# A not quite theta not quite basic hypergeometric function

The study of matrix quantum group coactions on the noncommutative disk algebra turns up the following series, which is a $q$-deformation of the negative binomial series, for integer $t\ge 0$, complex $z$ and $q\in[0,1]$:

$$\sum_{n\ge 0}(-1)^n q^{n(n-1)/2}\frac{[n+t]_q!}{[t]_q![n]_q!}\,z^n = \sum_{n\ge 0} (-1)^n q^{n(n-1)/2}\frac{(q^{1+t},q)_n}{(q,q)_n}\,z^n$$

written in terms of $q$-factorials or alternatively $q$-Pochhammer symbols. Now this is not a theta function (in the $t=0$ case), as the sum is over positive $n$ only. It is not a basic hypergeometric function, as the standard formula would not have the $q^{n(n-1)/2}$ factor. If anybody could give me a reference for such a function, or has other comments, I would be very grateful.

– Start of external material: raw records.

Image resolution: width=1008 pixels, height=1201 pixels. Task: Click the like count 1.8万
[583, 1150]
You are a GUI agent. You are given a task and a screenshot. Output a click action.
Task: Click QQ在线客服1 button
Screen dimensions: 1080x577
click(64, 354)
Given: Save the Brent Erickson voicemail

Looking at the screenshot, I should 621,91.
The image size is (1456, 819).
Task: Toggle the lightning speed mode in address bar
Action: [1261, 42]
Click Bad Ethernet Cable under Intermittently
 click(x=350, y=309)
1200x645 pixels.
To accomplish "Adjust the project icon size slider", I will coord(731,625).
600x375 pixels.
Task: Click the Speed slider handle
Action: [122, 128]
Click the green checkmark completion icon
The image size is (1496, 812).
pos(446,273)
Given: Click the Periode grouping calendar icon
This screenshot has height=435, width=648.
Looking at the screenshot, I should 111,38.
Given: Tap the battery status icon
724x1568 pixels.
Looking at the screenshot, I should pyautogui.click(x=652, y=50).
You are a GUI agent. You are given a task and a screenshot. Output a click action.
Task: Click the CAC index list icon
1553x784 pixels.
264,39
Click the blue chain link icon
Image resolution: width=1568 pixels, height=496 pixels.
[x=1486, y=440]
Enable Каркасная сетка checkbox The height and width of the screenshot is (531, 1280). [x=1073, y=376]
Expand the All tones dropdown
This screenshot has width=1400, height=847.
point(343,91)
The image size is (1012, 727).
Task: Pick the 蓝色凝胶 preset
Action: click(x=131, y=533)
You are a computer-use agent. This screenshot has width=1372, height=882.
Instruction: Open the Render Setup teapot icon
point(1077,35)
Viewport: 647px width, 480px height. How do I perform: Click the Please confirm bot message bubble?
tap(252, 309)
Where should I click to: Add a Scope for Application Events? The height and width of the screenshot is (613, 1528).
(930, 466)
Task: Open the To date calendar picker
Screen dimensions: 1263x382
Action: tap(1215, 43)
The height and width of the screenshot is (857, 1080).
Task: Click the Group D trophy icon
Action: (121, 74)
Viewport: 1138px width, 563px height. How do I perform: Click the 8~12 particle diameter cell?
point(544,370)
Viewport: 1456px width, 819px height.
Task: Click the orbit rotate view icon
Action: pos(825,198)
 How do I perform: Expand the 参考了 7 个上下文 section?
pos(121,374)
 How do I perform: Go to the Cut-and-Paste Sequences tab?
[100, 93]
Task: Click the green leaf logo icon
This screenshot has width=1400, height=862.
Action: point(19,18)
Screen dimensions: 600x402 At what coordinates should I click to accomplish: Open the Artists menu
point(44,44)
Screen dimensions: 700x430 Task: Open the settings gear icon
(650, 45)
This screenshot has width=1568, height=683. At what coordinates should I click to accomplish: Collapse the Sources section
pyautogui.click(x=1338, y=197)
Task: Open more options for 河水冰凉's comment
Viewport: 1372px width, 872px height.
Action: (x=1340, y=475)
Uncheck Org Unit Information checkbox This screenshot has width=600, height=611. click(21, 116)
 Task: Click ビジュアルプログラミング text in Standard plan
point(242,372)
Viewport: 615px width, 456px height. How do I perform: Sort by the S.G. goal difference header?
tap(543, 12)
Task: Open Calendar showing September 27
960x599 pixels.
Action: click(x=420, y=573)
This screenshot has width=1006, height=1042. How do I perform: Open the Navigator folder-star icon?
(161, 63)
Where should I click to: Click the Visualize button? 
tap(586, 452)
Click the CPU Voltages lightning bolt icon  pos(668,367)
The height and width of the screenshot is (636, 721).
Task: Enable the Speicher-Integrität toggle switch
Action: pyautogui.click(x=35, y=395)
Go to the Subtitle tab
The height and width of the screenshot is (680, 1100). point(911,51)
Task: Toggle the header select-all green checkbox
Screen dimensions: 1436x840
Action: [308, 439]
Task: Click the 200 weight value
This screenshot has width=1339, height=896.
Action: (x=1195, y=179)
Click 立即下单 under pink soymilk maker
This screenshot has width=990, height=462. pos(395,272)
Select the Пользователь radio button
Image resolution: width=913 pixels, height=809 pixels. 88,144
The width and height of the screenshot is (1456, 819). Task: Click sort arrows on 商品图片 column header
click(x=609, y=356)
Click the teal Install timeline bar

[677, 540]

"Basic hypergeometric series are series $\sum c_n$, with $c_{n+1}/c_n$ a rational function of $q^n$, for a fixed parameter $q$, which is usually taken to satisfy $|q|<1$, but at other times is a power of a prime."

This quote is from the Forward (by Richard Askey) to "Basic Hypergeometric Series", by Gaspar and Rahman, p. xvi, which can be found on the preview here: https://www.amazon.com/Basic-Hypergeometric-Encyclopedia-Mathematics-Applications/dp/0521833574/ref=sr_1_1?ie=UTF8&qid=1495081420&sr=8-1&keywords=basic+hypergeometric+series

Your series above, as well as theta series, are both basic hypergeometric series.

There are different conventions for their notation; some such as Gasper and Rahman's notation make (powers of) the factor $(-1)^n q^{(n-1)n/2}$ explicit for some cases, but not others. In any event, regardless of the notation, these factors arise by changing variables and considering special cases. For example, the series in your question arises from Heine's series $$_2\phi_1(a,b,c;q;z) = \sum_{n\geq 0} \frac{(a)_n(b)_n}{(c)_n(q)_n}z^n$$ by setting $a=q^{1+t}$, $c=0$, making the change of variables $b\mapsto 1/b$, then $z\mapsto bz$, and finally setting $b=0$.

The book linked above is essentially the bible for these series.

Had you looked at the modern definition of a $q$-hypergeometric function (from Gasper/Rahman, as noted in the previous answer), you would see that if the numerator and denominator parameters are equal, then there certainly is a $(-1)^n q^\binom{n}{2}$ factor in the sum's general term. Thus, with that definition, your function can be expressed as

$${}_1 \phi_1 \left({{q^{t+1}}\atop{0}}\middle|q;z\right)$$

Let's observe that $[n]_q!=1(1+q)(1+q+q^2)\cdots(1+q+\cdots+q^{n-1})=\frac{(q)_n}{(1-q)^n}$ so that \begin{align} \sum_{n\geq0}(-1)^nq^{\binom{n}2}z^n\frac{[n+t]_q!}{[n]_q![t]_q!} &=\sum_{n\geq0}(-1)^nq^{\binom{n}2}z^n\frac{(q)_{n+t}}{(q)_n(q)_t} \\ &=\sum_{n\geq0}(-1)^nq^{\binom{n}2}z^n\frac{(q^{t+1})_n}{(q)_n} \\ &=\lim_{\tau\rightarrow0}\,\,\, {}_2 \phi_1 \left({{\frac1{\tau},q^{t+1}}\atop{\tau}}\middle|\,\,q,z\tau\right) \\ &=\lim_{\tau\rightarrow0}\,\,\frac{(q^{t+1})_{\infty}(z)_{\infty}}{(\tau)_{\infty}(z\tau)_{\infty}}\,\,\cdot\,\, {}_2 \phi_1 \left({{\frac{\tau}{q^{t+1}},z\tau}\atop{z}}\middle|\,\,q,q^{t+1}\right) \\ &=(q^{t+1})_{\infty}(z)_{\infty}\,\sum_{n\geq0}\frac{q^{n(t+1)}}{(q)_n(z)_n}; \end{align} where we have applied a Heine transformation in the penultimate step.

Perhaps other Heine transformations would lead to something more interesting.